NATIONAL
Summer border chaos looms as EU's new entry system strains ferry ports and Trieste crossings
European tourism chiefs and port operators warn of long delays from biometric checks just as peak season arrives; Trieste faces pressure to manage Adriatic traffic.
Sergio Madrussan444 wordsEdition №13Friday, 12 June 2026 — Edition № 13

Tourism chiefs and European ferry port operators have raised urgent concerns about the EU's new Entry/Exit System (EES)—a biometric screening programme that came into effect this summer—warning that the system threatens to create bottlenecks at borders just as peak travel season begins, according to reporting by The Local Italy. The EES requires all non-EU visitors to be fingerprinted and have their faces scanned at entry points, a process that adds minutes to each crossing. For ferry ports in particular, the impact is acute: unlike airports, where processing can be staged, ferry terminals concentrate hundreds of passengers into short windows, creating cascading delays.
Trieste's role as a gateway for Adriatic traffic puts it directly in the line of fire. The port handles significant numbers of cruise passengers and ferry traffic from the Balkans, Turkey, and Greece, many of them non-EU nationals.

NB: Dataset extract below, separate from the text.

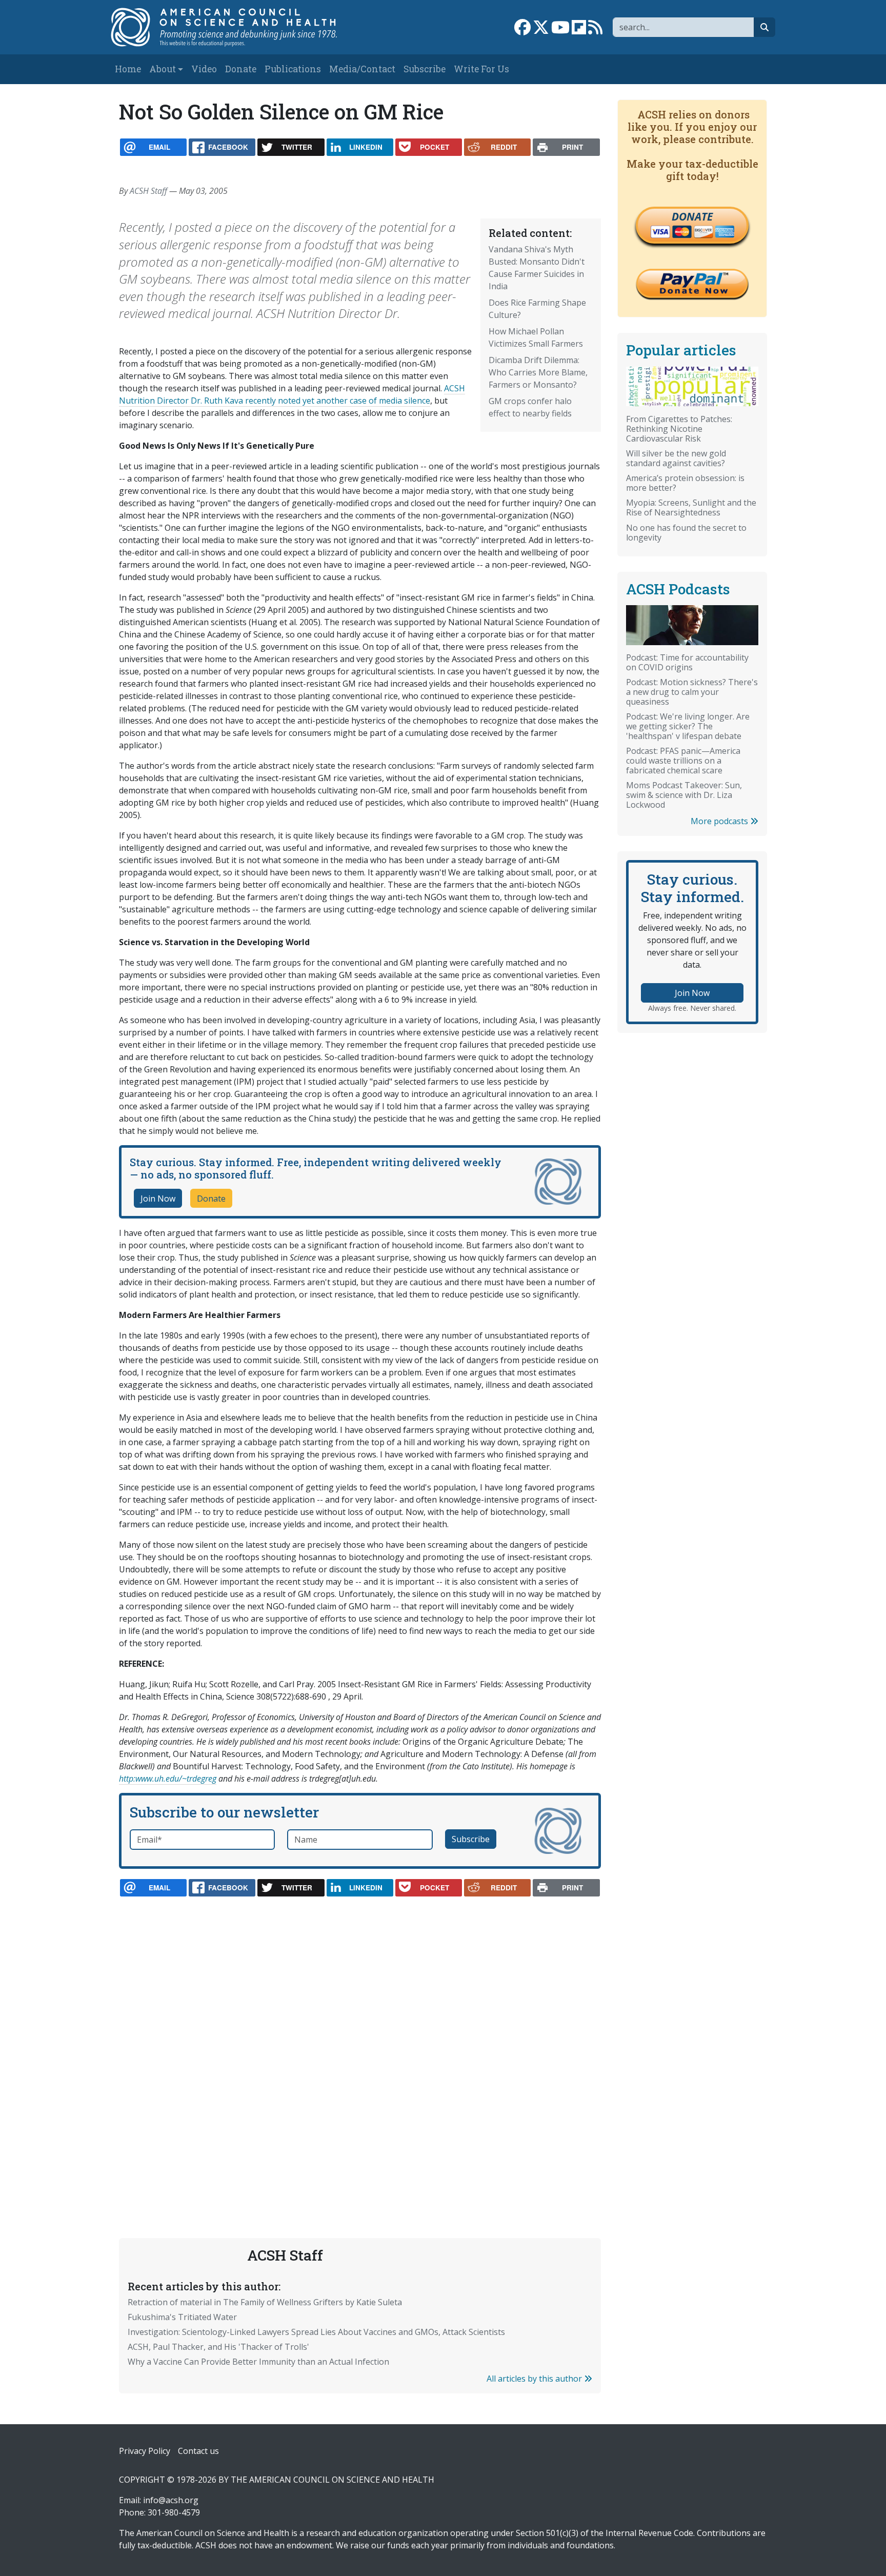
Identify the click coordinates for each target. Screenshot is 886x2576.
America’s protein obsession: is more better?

The new biometric requirements will slow processing at the city's passenger terminals, potentially creating visible congestion during the summer months when tourism peaks. The Local Italy reported that European ferry ports have collectively warned of the system's impact, and global tourism bodies have said that travellers from around the world are being deterred by the prospect of long delays. For a region already dependent on tourism revenue and cross-border trade, the EES represents a visible test of Italy's border management capacity.